入侵检测技术分类

时间：2013-8-17

   对各种事件进行分析,从中发现真违反安全策略的行为是入侵检测系统的核心功能,从技术上,入侵检测分为两种,一种基于标识的,另一种基于异常情况.
   对于基于标识的检测技术来说,首先要定义违背安全策略的事件的特征,如网络数据包的某些头信息,检测主要就是差别在所收集到的数据中是否出现了这类特征,此方法非常类似杀病毒软件.
   而基于异常的检测技术则是先定义一组系统正常情况的数值,如CPU利用率,内存利用率,文件校验和等,然后将系统运行时的数值与所定义的正常情况比较,得出是否有被攻击的迹象,这种检测方式的核心在于如何定义所谓的正常情况.
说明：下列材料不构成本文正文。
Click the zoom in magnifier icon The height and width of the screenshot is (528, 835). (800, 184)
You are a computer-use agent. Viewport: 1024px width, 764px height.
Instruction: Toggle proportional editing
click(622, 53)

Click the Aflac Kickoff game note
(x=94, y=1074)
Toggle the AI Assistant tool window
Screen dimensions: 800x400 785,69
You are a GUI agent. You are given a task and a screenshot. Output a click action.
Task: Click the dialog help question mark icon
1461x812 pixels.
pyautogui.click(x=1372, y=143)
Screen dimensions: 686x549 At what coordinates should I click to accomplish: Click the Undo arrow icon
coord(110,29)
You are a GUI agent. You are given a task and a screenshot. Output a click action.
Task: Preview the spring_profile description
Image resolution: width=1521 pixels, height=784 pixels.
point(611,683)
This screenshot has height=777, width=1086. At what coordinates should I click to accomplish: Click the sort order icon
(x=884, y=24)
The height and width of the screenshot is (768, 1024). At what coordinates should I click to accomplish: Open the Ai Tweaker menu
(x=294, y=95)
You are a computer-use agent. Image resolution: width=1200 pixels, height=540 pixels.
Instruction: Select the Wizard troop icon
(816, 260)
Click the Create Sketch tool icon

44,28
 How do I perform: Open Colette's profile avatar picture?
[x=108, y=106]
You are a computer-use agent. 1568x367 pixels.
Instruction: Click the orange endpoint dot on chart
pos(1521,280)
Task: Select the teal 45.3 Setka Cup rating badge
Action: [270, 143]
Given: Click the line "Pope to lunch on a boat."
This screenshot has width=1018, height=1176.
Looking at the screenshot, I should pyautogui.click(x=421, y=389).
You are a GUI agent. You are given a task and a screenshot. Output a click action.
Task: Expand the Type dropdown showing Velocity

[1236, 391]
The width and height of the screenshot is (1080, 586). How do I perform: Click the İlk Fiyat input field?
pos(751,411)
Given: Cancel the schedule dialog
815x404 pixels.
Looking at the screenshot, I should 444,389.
   以上两种检测技术的方法,所得出的结论有非常大的差异,基于异常的检测技术的核心是维护一个知识库.对于已知的攻击,它可以详细,准确地报告出攻击类型,但是对未知攻击却效果有限,而且知识库必须不断更新,基于异常的检测技术则无法差别出攻击的手法,但它可以差别更广泛,甚至未发觉攻击,如果条件允许,两者结合的检测会达到更好的效果.